Lists have become super-sized. No one is content with just 10 any more. It has to be 20, 50, 100. Blame it on my generation's belief that they don't have to choose. They can have it all. I am guilty of it, too, so this year I have resolved to make choices. My lists will be kept to ten regardless of how painful it will be to leave off some deserving choices. Heck, I won't even mention the runners-up. Ten and I'm sticking to it. We start with songs.
07
"Golden Inhibition Destroyer" by Warm in the Wake
Album: Gold Dust Trail EP
Like Keren Ann's "Lay Your Head Down," Warm in the Wake's "Golden Inhibition Destroyer" was a Song of the Week selection this year. The song's Southern rock sound is pleasant enough, big guitars and shuffling drums underscore cryptic lyrics.
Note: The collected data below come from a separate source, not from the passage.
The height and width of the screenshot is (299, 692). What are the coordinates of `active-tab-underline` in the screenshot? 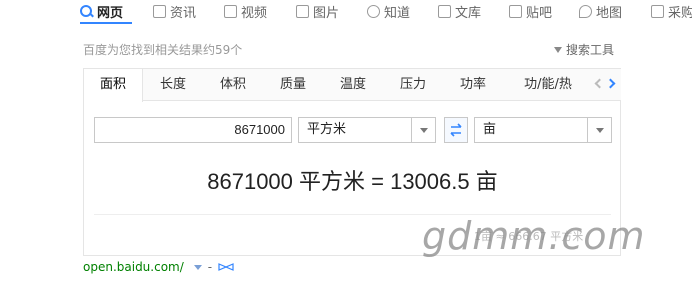 It's located at (106, 23).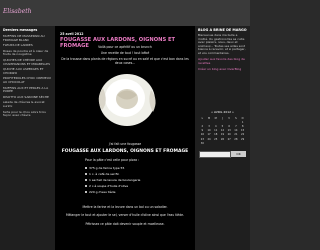  I want to click on calendar-day: 30, so click(202, 143).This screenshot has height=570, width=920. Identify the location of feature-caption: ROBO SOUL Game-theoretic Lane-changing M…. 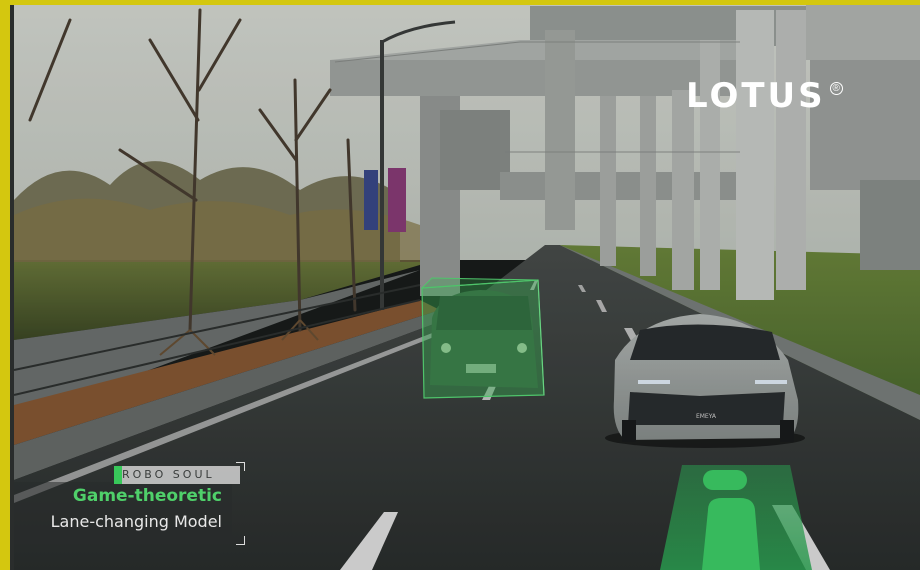
(130, 504).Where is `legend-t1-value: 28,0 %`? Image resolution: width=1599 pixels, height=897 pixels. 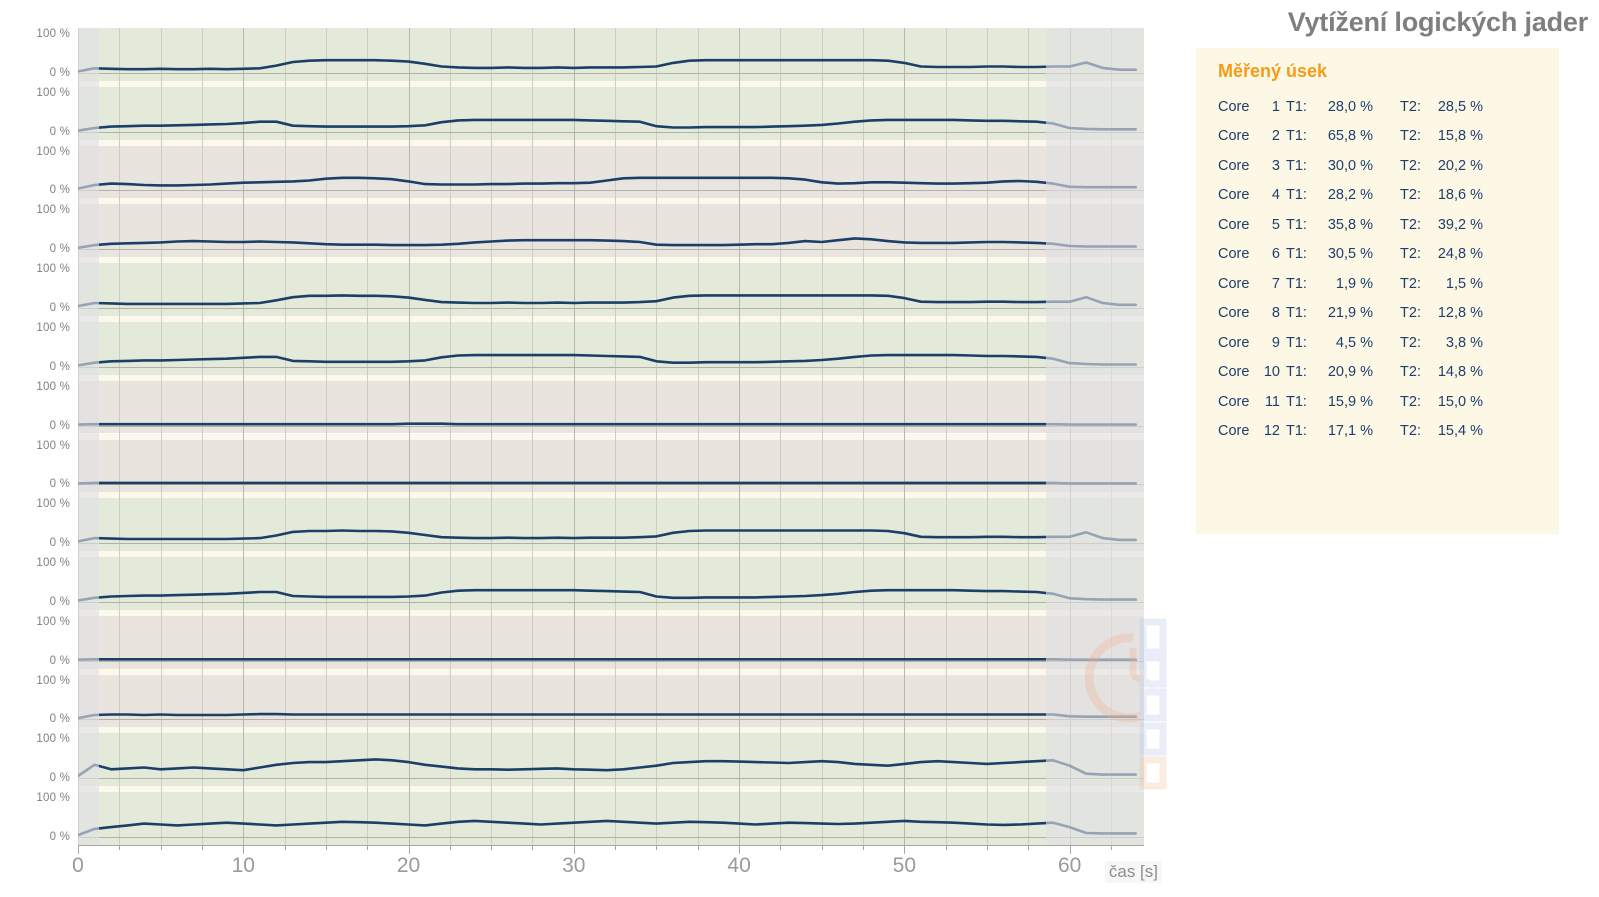
legend-t1-value: 28,0 % is located at coordinates (1350, 106).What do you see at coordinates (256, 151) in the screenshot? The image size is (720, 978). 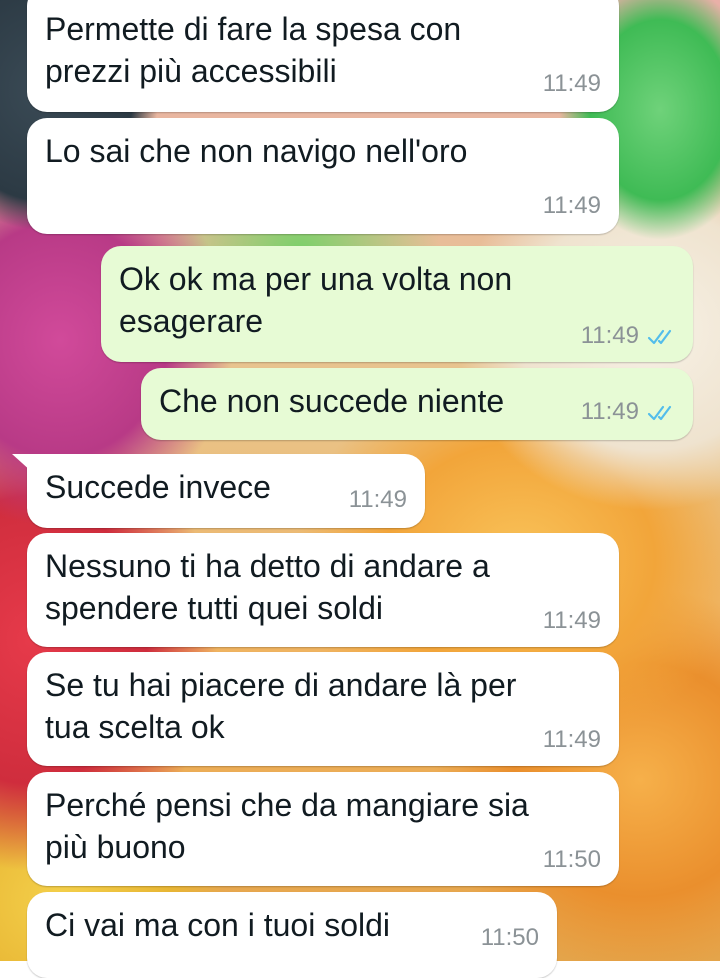 I see `message-text: Lo sai che non navigo nell'oro` at bounding box center [256, 151].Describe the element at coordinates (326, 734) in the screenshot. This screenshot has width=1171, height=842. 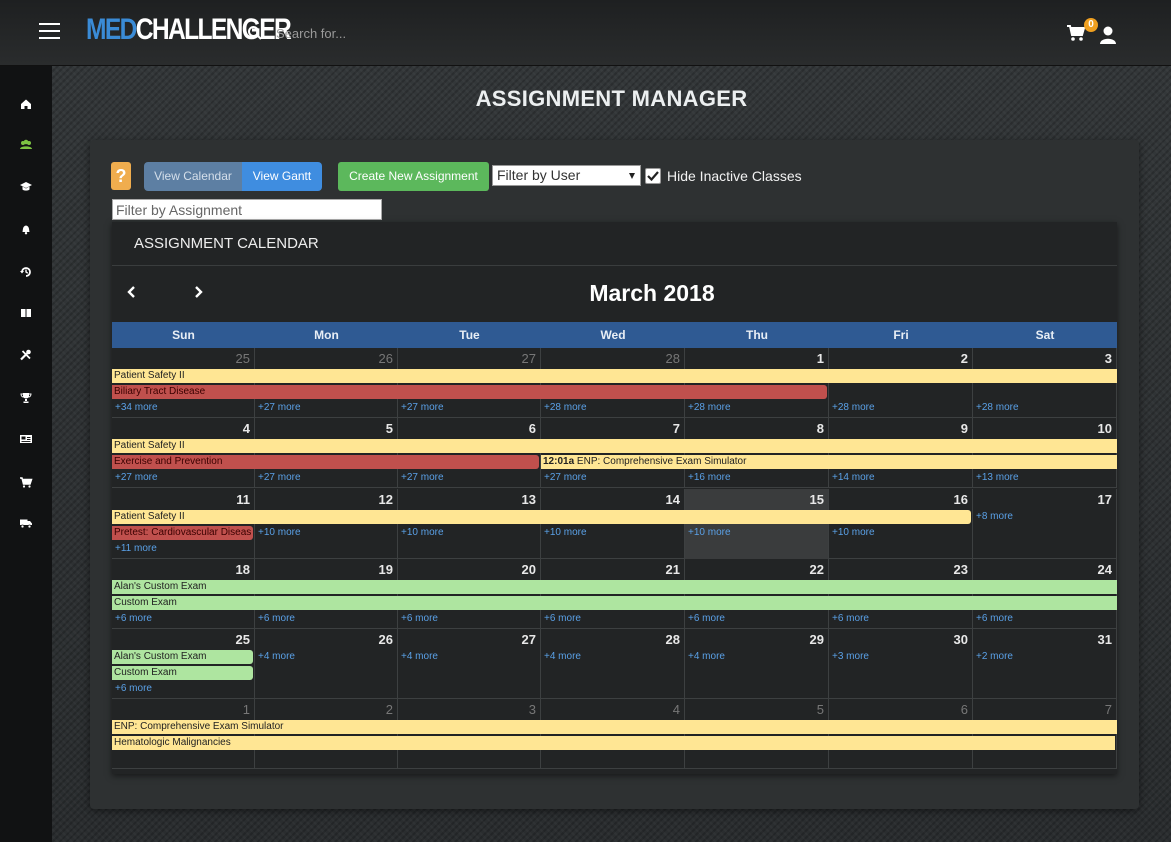
I see `calendar-day-cell: 2` at that location.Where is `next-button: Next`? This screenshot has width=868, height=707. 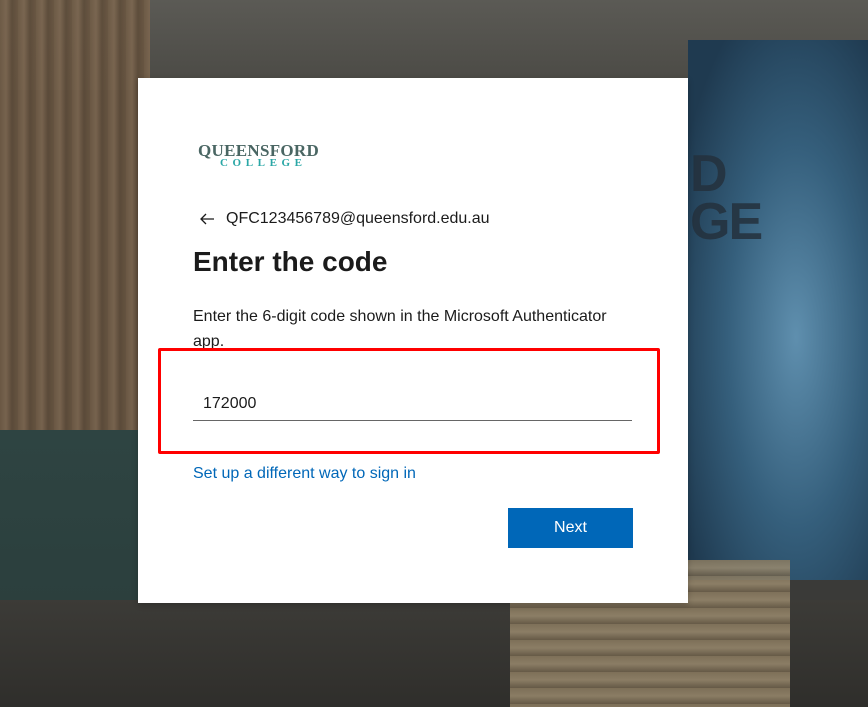 next-button: Next is located at coordinates (570, 528). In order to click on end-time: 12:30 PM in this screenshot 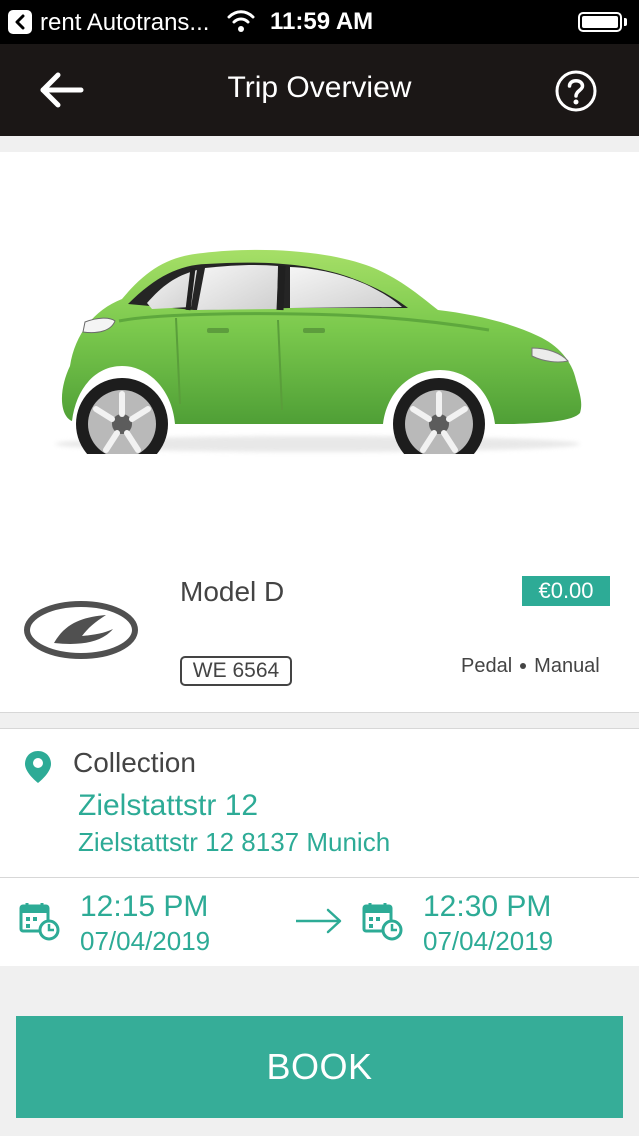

This would be enough for a decent, enjoyable song, but what takes "Golden Inhibition Destroyer" to the next level, what makes it a a song worthy of playing over and over again, occurs with a minute and a half remaining in the song, after the last lyric has been sung. At this point a piano solo begins as the drums roll a martial beat. The piano builds ever so gradually but soon it is colliding with the drums, rising then cascading to the verge of collapse. But it doesn't. It is an exercise in controlled breakdown. We never fear that the song will fall apart because what we heard before proved to us that Warm in the Wake knows its formula. Yet they also know it well enough to deviate from it and reveal what else is possible--ithin reason and without spiraling out of control. It is, I suppose, a "safe" song, but it is only so because Warm in the Wake know too well what they are doing as musicians that they don't leave a wreck of a song in the wake after all is done.